How are you, who are reading these words? Same, same, but not really? I hope you’re well in mind, spirit and body. I hope you stay that way.

I’m raking and stacking firewood. I’m writing. I’m holding tight to my friends. I’m picking up seedlings, buying local eggs, transplanting a rose. I don’t know when I’m going back to work. I don’t know what work will look like when I do go back. I don’t know what my economic future looks like, or if we’ll be able to buy the food we need. I don’t know anything about the deep, invisible changes and currents that are always present in life and mostly hidden from my awareness. This day blurs into all the others since the day I stopped working. I have to look at the calendar to know the day of the week and date. I’m not even sure what time it is.

Outside my window, the wind is blowing, stirring the budding trees and buffeting against the house. Things are happening, visibly and invisibly, here at home, in the community, in the state, in the country, in the world. This day is different than yesterday, and tomorrow will be different again, in spite of this long, weary grind of being stuck at home and uncertain about everything. It looks the same as yesterday. It feels the same as yesterday. But it’s not the same.

How am I? Same, same. But not really.

My daily crime.

Photo by Aaron Burden on Unsplash

© 2020, Jenny Rose. All rights reserved.

2 thoughts on “Same, Same, But Not Really

  1. Susan McLeod

    For better or worse, I am considered an essential worker, so my life has not changed much. On the one hand, I have been wildly jealous of those who are at home and have scads of free time. On the other hand, I am beyond grateful to have a job and the money it brings, at least for the moment. I expect that in three or four months, my job will have disappeared, too.
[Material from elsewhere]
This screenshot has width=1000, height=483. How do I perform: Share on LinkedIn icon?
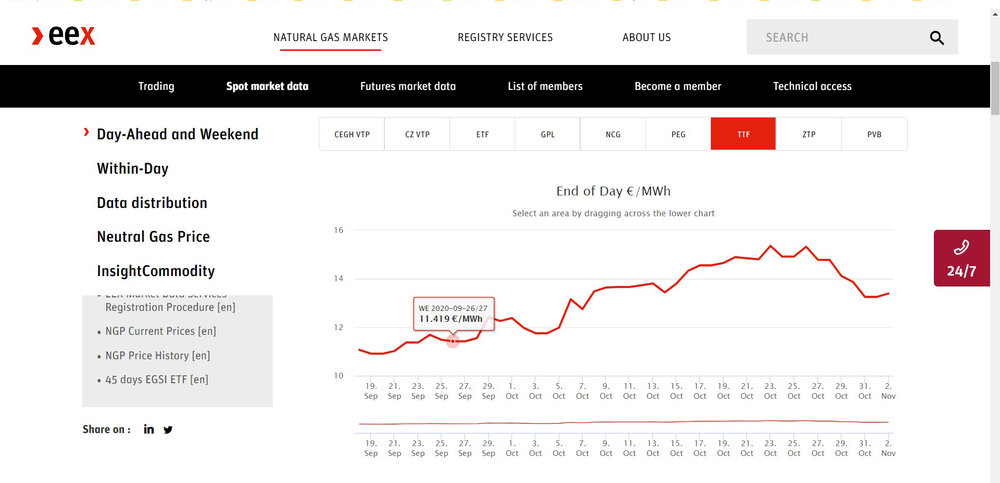(x=149, y=430)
    I understand what you say about the “slow motion.” Most of the time, when we think of disaster, we imagine it as being cataclysmic, a horrible thing in a short time period. This pandemic, though, is playing out in slow motion. Things change, but they do it gradually, and that makes it hard to stay focused. It will be interesting to look back on this time six months from now, or a year or five, when we know so much more and have the benefit of hindsight.

    Reply
    1. Jenny Rose Post author

      It seems to me we’re each having a fascinating (if uncomfortable) journey with this pandemic. I think no one can be unaffected, but we’re affected in such different ways! I felt just like you in my last couple weeks of work: so grateful for the normalcy of my routine and the paycheck, but seeing the writing on the wall in terms of the future. When we were shut down and I was quarantined, I decided I might as well enjoy all the unexpected time at home, and I have in many ways, but I want to work and I miss my job very much, along with a lot of other “normal” things. Yet this time has been unexpectedly rich and also challenging in ways I never could have predicted. Maybe the lesson is to enjoy it all as much as we can in the moment(s) we have it. I too think it will be amazing to look back at this time from some point in the future. Thanks for reading and commenting, Susan. Take care and stay safe.